*WRITTEN INSTRUCTION A*.
Using the flour tortilla recipe, answer these questions:
(i) Into how many equal portions is the dough divided?
(ii) How long should the flattened discs of dough rest under a kitchen towel?
(iii) After flipping a tortilla, about how long is the other side cooked?
*WRITTEN INSTRUCTION B*. Write out the portion of the flour tortilla recipe starting at "After rest period, heat" and ending at "about 30 seconds.", with the wording unchanged.
*WRITTEN INSTRUCTION C*. Carry the flour tortilla recipe forward from its last sentence.

*SOURCE PASSAGE*.

"""

Homemade Flour Tortillas
3 cups all-purpose flour 1 teaspoon sea salt 1 teaspoon baking powder 4 teaspoon vegetable oil 1 cup warm water
Combine flour, salt and baking powder in a large bowl. Add oil and water and mix well. When mixture comes together and begins to form a ball, continue to mix for 1 minute or until dough is smooth.
Transfer from mixing bowl to a well-floured work surface. Divide dough in half, then in half again. Continue until you have 16 equal portions. Form each piece into a ball and flatten into discs. If dough is sticky, use a bit more flour. Cover flattened discs of dough with a clean kitchen towel and allow to rest for 15 minutes before proceeding.
After rest period, heat a large pan over medium-high heat. Roll each dough piece into a rough circle, about 6-7 inches in diameter, keep work surface and rolling pin lightly floured. Don’t stack uncooked tortillas on top of each other or they will get soggy.
When pan is very hot, place one dough circle into pan and allow to cook about 1 minute or until bottom surface has a few pale brown spots. The uncooked surface will begin to show a few little bubbles. If tortilla is browning too fast, reduced heat a bit. If it’s taking longer than a minute to see a few pale golden brown spots on underside of tortillas, increase heat a bit. Flip to other side and cook for about 30 seconds.

"""

*DATA ROWS*.
"""

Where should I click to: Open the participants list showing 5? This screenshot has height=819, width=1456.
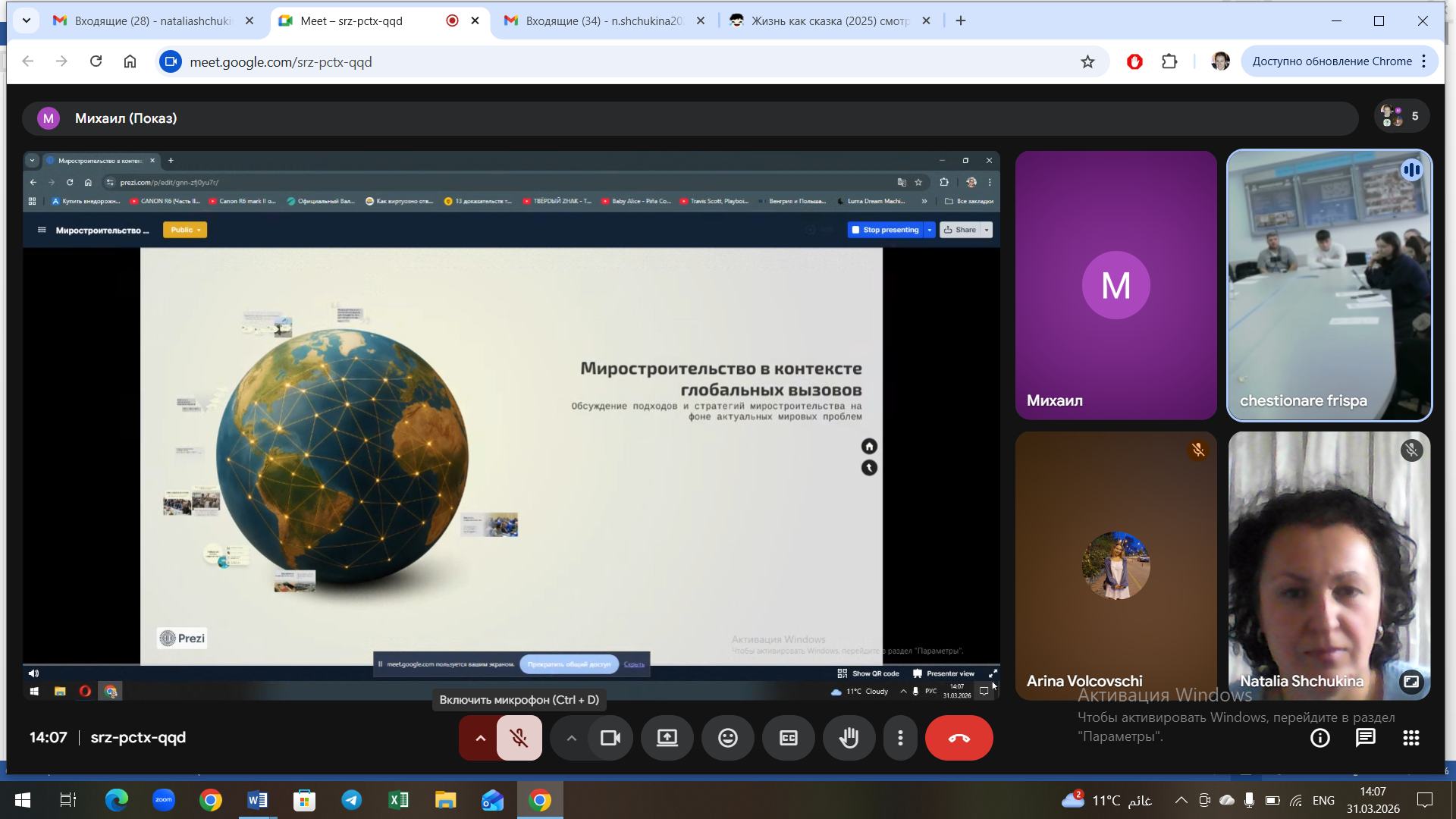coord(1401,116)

"""
"""

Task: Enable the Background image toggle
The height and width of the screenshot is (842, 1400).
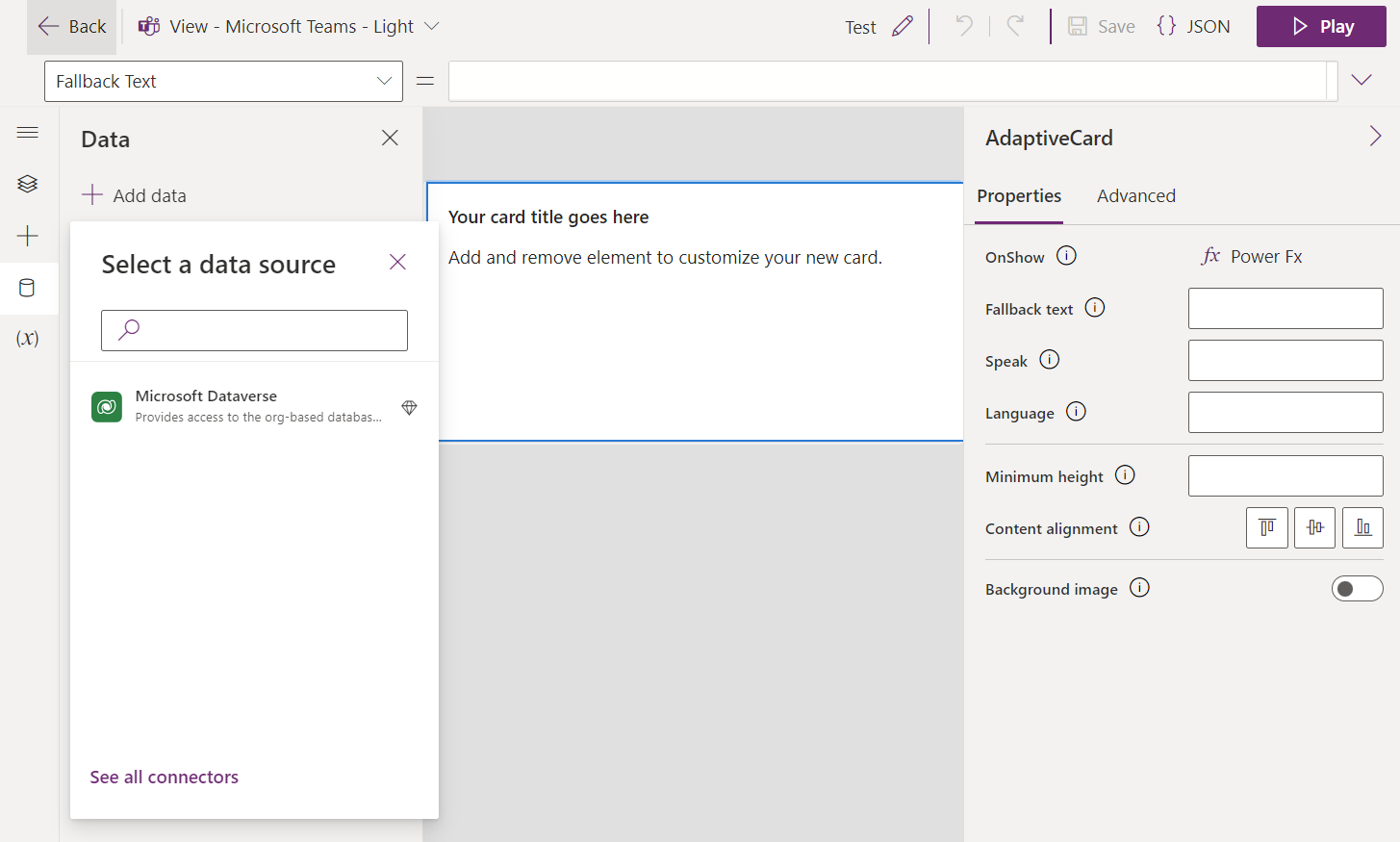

"""
"""

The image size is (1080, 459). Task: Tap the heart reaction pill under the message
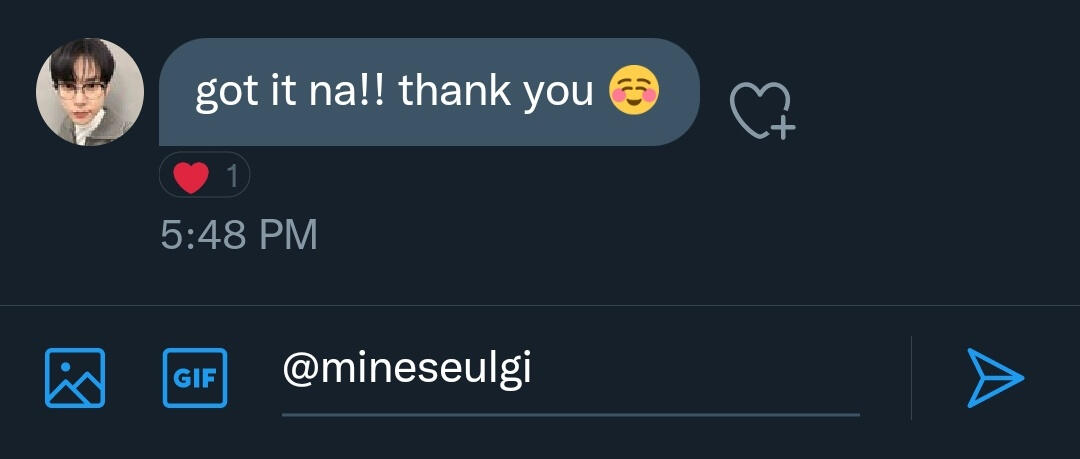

"""

*TASK ANSWER A*.
(i) 16
(ii) 15 minutes
(iii) About 30 seconds

*TASK ANSWER B*.
After rest period, heat a large pan over medium-high heat. Roll each dough piece into a rough circle, about 6-7 inches in diameter, keep work surface and rolling pin lightly floured. Don’t stack uncooked tortillas on top of each other or they will get soggy.
When pan is very hot, place one dough circle into pan and allow to cook about 1 minute or until bottom surface has a few pale brown spots. The uncooked surface will begin to show a few little bubbles. If tortilla is browning too fast, reduced heat a bit. If it’s taking longer than a minute to see a few pale golden brown spots on underside of tortillas, increase heat a bit. Flip to other side and cook for about 30 seconds.

*TASK ANSWER C*.
You want the tortilla to be soft but have a few small pale golden brown spots on surface. Remove from pan with tongs and stack in a covered container or zippered bag till all tortillas are cooked. This will keep them soft and pliable.
Wipe out the pan in between tortillas if flour is started to accumulate.
The tortillas will keep well stored in an airtight container or zippered bag at at room temperature for 24 hours or can be frozen indefinitely. To freeze, separate tortillas with parchment paper or waxed paper and place in a zippered bag before placing in freezer.